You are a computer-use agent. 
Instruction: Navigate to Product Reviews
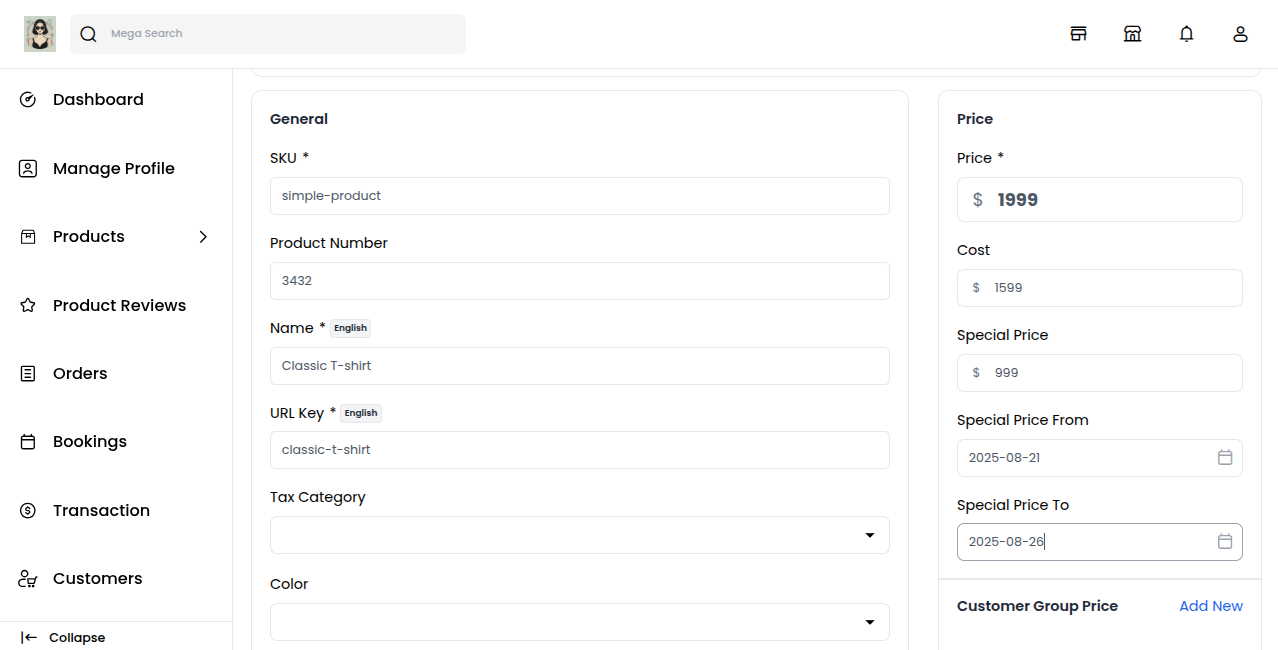(119, 305)
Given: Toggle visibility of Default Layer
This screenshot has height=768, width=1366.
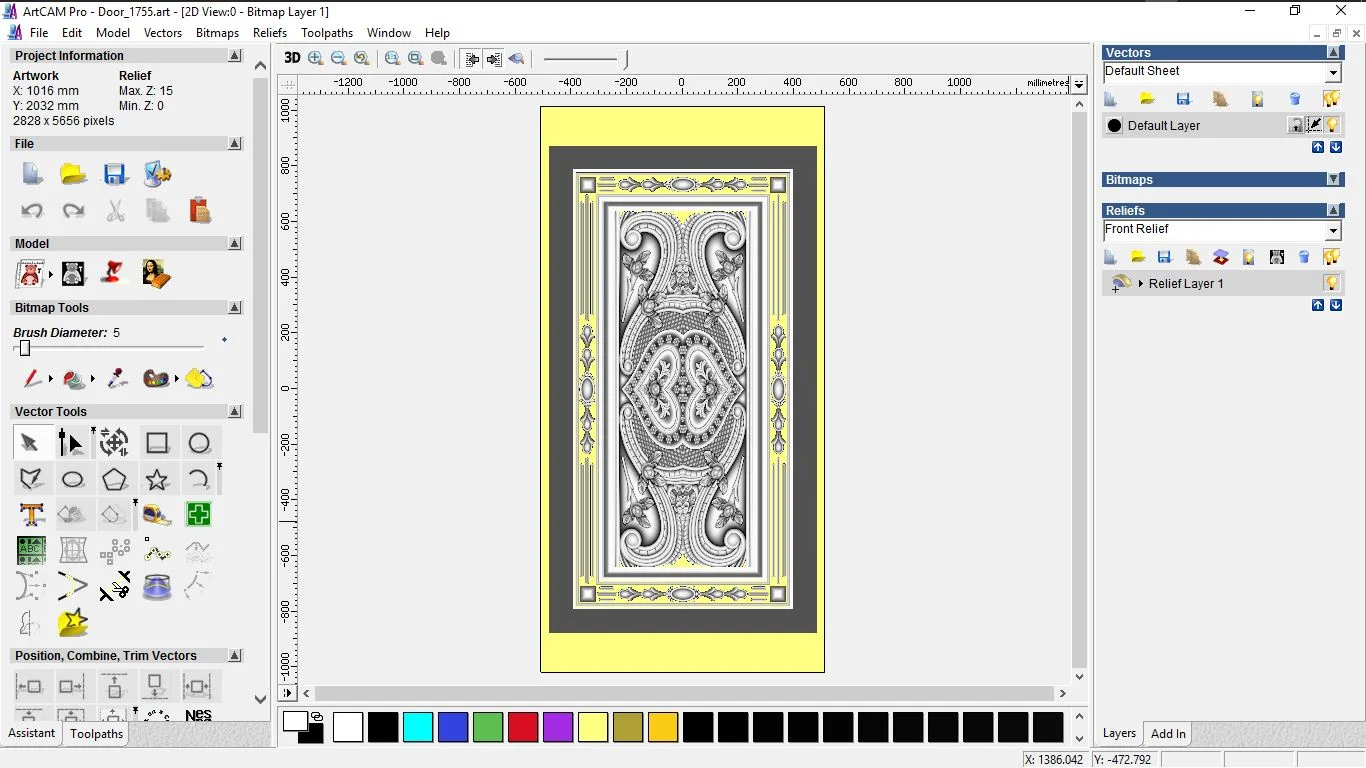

REQUIRED ACTION: Reproduce the lines above exactly, please, but not the pictures in them.

WRITTEN SOLUTION:
You are a computer-use agent. 
Instruction: Navigate to Product Reviews
(119, 305)
Given: Toggle visibility of Default Layer
This screenshot has height=768, width=1366.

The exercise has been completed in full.